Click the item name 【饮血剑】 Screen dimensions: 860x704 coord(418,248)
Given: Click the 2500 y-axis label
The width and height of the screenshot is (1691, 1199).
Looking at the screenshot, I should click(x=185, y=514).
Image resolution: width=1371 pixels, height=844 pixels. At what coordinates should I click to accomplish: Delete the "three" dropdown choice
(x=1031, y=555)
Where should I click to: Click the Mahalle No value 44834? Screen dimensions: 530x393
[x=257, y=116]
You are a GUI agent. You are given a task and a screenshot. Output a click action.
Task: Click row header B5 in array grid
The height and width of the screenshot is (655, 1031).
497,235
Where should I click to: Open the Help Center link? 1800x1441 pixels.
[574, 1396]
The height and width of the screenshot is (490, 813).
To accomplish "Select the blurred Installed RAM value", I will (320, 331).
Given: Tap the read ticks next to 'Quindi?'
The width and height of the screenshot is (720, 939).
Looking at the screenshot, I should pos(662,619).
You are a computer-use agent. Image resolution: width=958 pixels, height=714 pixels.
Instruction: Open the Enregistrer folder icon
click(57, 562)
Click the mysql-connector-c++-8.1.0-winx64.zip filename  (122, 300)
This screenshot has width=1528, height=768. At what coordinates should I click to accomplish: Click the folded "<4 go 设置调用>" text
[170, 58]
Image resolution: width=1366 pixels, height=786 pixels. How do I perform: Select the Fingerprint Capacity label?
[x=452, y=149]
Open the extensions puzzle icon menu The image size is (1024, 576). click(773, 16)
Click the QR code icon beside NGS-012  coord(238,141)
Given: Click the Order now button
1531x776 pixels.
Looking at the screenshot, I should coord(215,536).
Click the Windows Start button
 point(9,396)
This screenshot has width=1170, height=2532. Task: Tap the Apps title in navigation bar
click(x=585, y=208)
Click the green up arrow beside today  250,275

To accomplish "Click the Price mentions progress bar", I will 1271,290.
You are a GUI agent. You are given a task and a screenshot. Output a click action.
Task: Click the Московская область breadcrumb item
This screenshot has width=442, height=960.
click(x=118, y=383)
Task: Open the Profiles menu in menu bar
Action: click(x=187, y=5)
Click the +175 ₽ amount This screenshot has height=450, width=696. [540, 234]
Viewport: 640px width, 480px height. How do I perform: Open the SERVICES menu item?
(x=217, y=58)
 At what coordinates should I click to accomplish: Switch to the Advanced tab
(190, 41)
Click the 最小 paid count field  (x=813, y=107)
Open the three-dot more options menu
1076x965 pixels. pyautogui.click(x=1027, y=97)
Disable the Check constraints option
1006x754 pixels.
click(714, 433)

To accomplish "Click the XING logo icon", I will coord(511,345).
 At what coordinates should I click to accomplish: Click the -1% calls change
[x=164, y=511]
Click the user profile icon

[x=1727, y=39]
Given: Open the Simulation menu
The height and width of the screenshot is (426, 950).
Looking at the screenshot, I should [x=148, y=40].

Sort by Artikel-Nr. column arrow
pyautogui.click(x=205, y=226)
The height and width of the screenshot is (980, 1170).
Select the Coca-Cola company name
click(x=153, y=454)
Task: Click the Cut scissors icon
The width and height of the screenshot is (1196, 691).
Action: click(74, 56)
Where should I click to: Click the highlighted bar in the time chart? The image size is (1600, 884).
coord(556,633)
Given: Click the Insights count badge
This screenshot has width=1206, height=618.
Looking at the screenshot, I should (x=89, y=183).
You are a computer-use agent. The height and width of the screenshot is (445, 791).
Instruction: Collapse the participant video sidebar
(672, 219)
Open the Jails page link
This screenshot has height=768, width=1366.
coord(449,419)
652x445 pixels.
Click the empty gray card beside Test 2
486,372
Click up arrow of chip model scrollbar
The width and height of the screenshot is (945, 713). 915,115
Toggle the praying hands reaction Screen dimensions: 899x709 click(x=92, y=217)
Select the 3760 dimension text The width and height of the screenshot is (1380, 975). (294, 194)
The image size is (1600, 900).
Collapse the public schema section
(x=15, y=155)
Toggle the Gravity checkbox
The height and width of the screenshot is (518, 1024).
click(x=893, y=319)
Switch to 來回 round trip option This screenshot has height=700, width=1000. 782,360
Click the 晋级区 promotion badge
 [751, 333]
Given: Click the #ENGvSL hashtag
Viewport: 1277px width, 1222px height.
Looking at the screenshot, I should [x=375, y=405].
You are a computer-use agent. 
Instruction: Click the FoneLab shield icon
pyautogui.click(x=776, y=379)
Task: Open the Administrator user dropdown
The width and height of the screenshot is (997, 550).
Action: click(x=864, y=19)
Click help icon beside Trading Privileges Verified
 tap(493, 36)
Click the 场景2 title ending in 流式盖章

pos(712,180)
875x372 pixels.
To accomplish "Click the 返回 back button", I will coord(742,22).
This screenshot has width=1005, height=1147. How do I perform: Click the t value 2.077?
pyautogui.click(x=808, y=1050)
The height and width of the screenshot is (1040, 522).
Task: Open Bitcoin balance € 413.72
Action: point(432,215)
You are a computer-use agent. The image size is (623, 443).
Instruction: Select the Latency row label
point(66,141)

+ + + +

# Aim of the task
Of the entries above, repeat exactly the lines from the line with "You are a computer-use agent. Image" through the line with "The height and width of the screenshot is (980, 1170).", both of them included.

# Solution for this exercise
You are a computer-use agent. Image resolution: width=958 pixels, height=714 pixels.
Instruction: Open the Enregistrer folder icon
click(57, 562)
Click the mysql-connector-c++-8.1.0-winx64.zip filename  (122, 300)
This screenshot has width=1528, height=768. At what coordinates should I click to accomplish: Click the folded "<4 go 设置调用>" text
[170, 58]
Image resolution: width=1366 pixels, height=786 pixels. How do I perform: Select the Fingerprint Capacity label?
[x=452, y=149]
Open the extensions puzzle icon menu The image size is (1024, 576). click(773, 16)
Click the QR code icon beside NGS-012  coord(238,141)
Given: Click the Order now button
1531x776 pixels.
Looking at the screenshot, I should coord(215,536).
Click the Windows Start button
 point(9,396)
This screenshot has width=1170, height=2532. Task: Tap the Apps title in navigation bar
click(x=585, y=208)
Click the green up arrow beside today  250,275

To accomplish "Click the Price mentions progress bar", I will 1271,290.
You are a GUI agent. You are given a task and a screenshot. Output a click action.
Task: Click the Московская область breadcrumb item
This screenshot has width=442, height=960.
click(x=118, y=383)
Task: Open the Profiles menu in menu bar
Action: click(x=187, y=5)
Click the +175 ₽ amount This screenshot has height=450, width=696. [540, 234]
Viewport: 640px width, 480px height. How do I perform: Open the SERVICES menu item?
(x=217, y=58)
 At what coordinates should I click to accomplish: Switch to the Advanced tab
(190, 41)
Click the 最小 paid count field  (x=813, y=107)
Open the three-dot more options menu
1076x965 pixels. pyautogui.click(x=1027, y=97)
Disable the Check constraints option
1006x754 pixels.
click(714, 433)

To accomplish "Click the XING logo icon", I will coord(511,345).
 At what coordinates should I click to accomplish: Click the -1% calls change
[x=164, y=511]
Click the user profile icon

[x=1727, y=39]
Given: Open the Simulation menu
The height and width of the screenshot is (426, 950).
Looking at the screenshot, I should [x=148, y=40].

Sort by Artikel-Nr. column arrow
pyautogui.click(x=205, y=226)
The height and width of the screenshot is (980, 1170).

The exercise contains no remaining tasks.